Emerging markets have lagged since the 2007-2008 financial crisis, but they had an impressive year in 2017. iShares MSCI Emerging Markets Index ETF, which boasts access to over 800 emerging markets stocks, has climbed 7.3% in 2018 as of close on March 19. The ETF is up 20.2% year over year. Some of its top holdings include Chinese multinational Tencent and the South Korea multinational Samsung.
Growth in China is expected to slow in 2018, as the International Monetary Fund (IMF) projects GDP to stand at 6.6%. China has continued to clamp down on its financial sector, which has stunted growth projections somewhat going forward. South Korea is expected to post 3% growth in 2018 and, according to the Center for Economics & Business Research, it is projected to overtake Canada as the 10th largest economy by 2022 and settle in at eighth place by 2032.
Investors should also take note of Canadian companies that have made major inroads in Asia and will be positioned to take advantage of what will soon be the largest middle-class population in the world.

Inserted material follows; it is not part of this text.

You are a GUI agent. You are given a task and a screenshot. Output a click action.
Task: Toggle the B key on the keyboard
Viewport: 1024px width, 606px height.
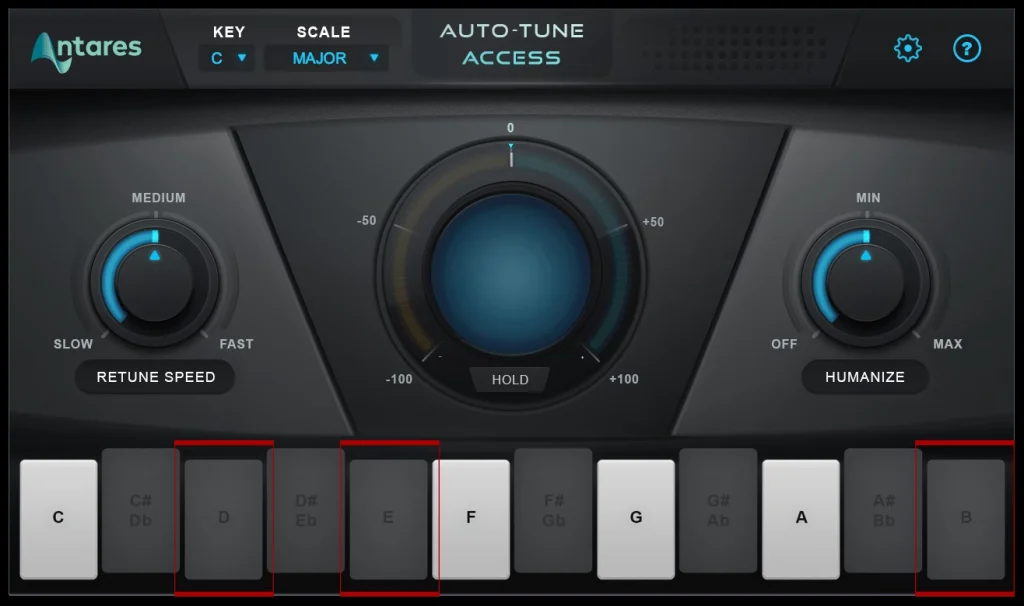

Several TSX-listed stocks also offer promising exposure to emerging markets.
Bank of Nova Scotia (TSX:BNS)(NYSE:BNS) stock has climbed 1.5% in 2018 thus far. Shares are up 5.8% from the prior year. Bank of Nova Scotia has a significant footprint in South American markets.
In the first quarter, Bank of Nova Scotia reported net income of $667 million in its International Banking segment, which represented a 16% increase year over year. This was largely due to positive loan and deposit growth in Latin America. In fact, it posted double-digit growth in loans in its Pacific Alliance countries.
Fairfax India Holdings Corp. (TSX:FIH.U) is a Toronto-based investment holding company that invests in equity securities and debt instruments in India. For the first time in history, an Indian Prime Minister gave the keynote speech at the World Economic Forum in Davos, Switzerland this year. Prime Minister Narendra Modi laid out ambitions to nearly double India’s economy by 2025.
The IMF has projected that India will post 7.4% growth in 2018, and that will increase to 7.9% in 2019. Fairfax India Holdings stock has climbed 14.3% in 2018 so far and has surged 29.4% year over year.